ある女性の死

先日、携わっていた人間がまた一人、この世を去った。まだ、30代前半だった。

彼女は、小学生の頃からシンナーをはじめ、覚せい剤も相当な量を摂取してきた人間だ。出会いのきっかけは、知り合いの警察官が、「覚せい剤使用の罪で服役し、出所したばかりの女性が、更生したいと言っている。一度、話を聞いてやってもらえないか」と言ってきたのだ。

うちは基本的に、家族からの依頼しか請けていないのだが、地元の人間ということもあり、「本気塾」に呼んで話を聞いた。

 

彼女は、暴力団には属していないが、コネクションは多数持ち、10代から、魑魅魍魎の世界を生き抜いてきた。女一匹狼という感じである。

たしかに悪いことばかりしているのだが、少し話をしただけで、頭のいい奴だな、ということが分かったし、根っこの部分は悪い奴じゃないとも思えた。だから、「塾生にはしてやれないが、見習いということならええよ」と、出入りを許したのだ。

それからたびたび、本気塾に話をしにきたり、困ったことが起きると、相談の電話をかけてきたりするようになった。

 

「シャブはもうやりたくない」と言い、自ら精神科病院に通い、治療を受けていた。精神科医泣かせの患者でもあったが、こころある医師と出会ってからは通院ではコントロールが効かなくなった際には、進んで入院治療を受けるようにもなった。更生したいという言葉に、嘘はなかったと思う。

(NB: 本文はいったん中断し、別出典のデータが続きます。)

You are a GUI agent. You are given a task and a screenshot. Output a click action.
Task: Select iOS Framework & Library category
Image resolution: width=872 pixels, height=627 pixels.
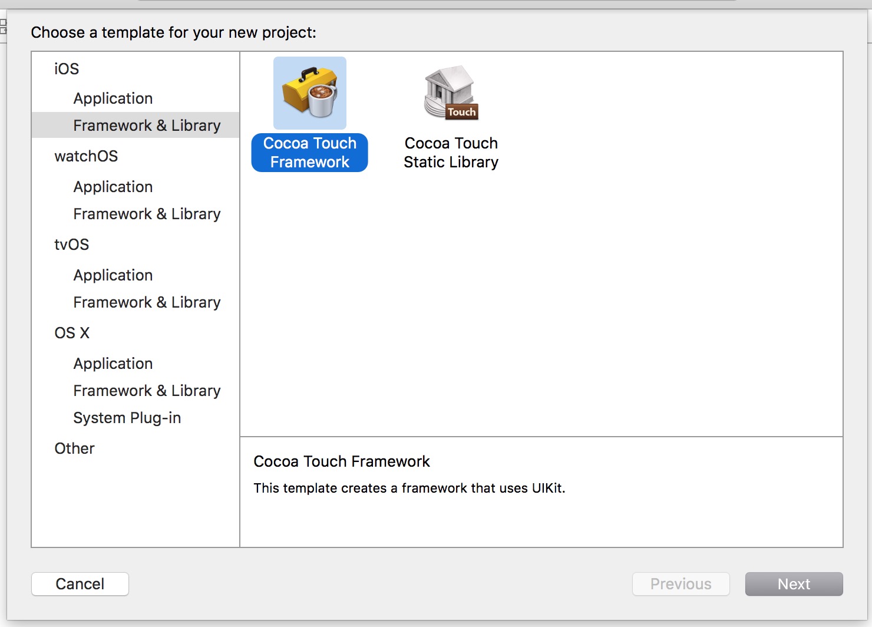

しかし、地元のそっちの世界では有名な存在であるがゆえに、悪い仲間に誘われることは、たびたびあったようだ。過去の生き様が、彼女をなかなか解放してくれなかったのだ。

精神的に不安定になり、向精神薬の大量服薬による自殺未遂を繰り返したり、ヤクザ相手にトラブルを起こし、命からがら逃げ切ったり……そんな時期がしばらく続いた。

 

覚せい剤をやめてからは、昼間から大量のアルコールを摂取しており、身体はボロボロだったと思う。そんなに長くは生きられないだろうということは、俺も、うちのスタッフも、なんとなく覚悟はしていた。

しかし、こんなに早く亡くなってしまうとは、想像が及ばなかったのである。

 

この1、2年は、俺のほうがすっかり忙しくなってしまい、「会って話がしたい」と言われても、なかなか機会を作れなかった。しかし、うちのスタッフとはよく電話で話をしており、俺も逐一、報告を受けていた。

昨年には、悪い環境を断ち切るために、遠方に引っ越しまでした。「施設に預けている子供をひきとって一緒に暮らすつもりだ」と張り切ってもいた。「ちょっとはまともな親の背中を見せなきゃ」と、かたぎの就職先も探していたようだ。

けっこう律儀な奴で、毎年、年賀状をくれていたのだが、去年までは、ワケのわからん文章が震える字で書いてあったのに、今年に限っては、きれいな整った文字で「『育自』を頑張ります」とあった。

身体の調子は相変わらず悪く、不安に陥ることもあったようだ。それでもスタッフとの最後の電話では、「押川先生に会えるまでは、死ねませんからね」と笑っていたという。

残念な気持ちでいっぱいだ。

 

死因は、覚せい剤の大量摂取だと聞いた。まさか……という思いと、やっぱり……という思いが、錯綜する。これまで百戦錬磨とばかりに、命の危険をもかいくぐってきた彼女が、こんなにあっけなく、命を落としてしまうものだろうか。それも再び覚せい剤に手を出して!? こんな言い方は不謹慎かもしれないが、彼女は年季の入ったシャブ中であり、その分、知識も半端なかった。致死量がどれくらいかということくらい、よく分かっていたはずだ。

他にもいろいろ腑に落ちないことはあるのだが、一方で、こうしてあっさり死に至ることが、薬物依存の恐ろしさだ、とも思う。俺たちは本人とのつながりしかなく、その本人が亡くなってしまった以上、真相など知りようもない。

 

今年の年賀状には、般若心経の一節だといって、こんなことも書いてあった。「正しく生きるのは難しい。でも明るく生きることは誰にだってできる」

悪いことばかりやって、面倒くさいところもあったけど、いい奴だった。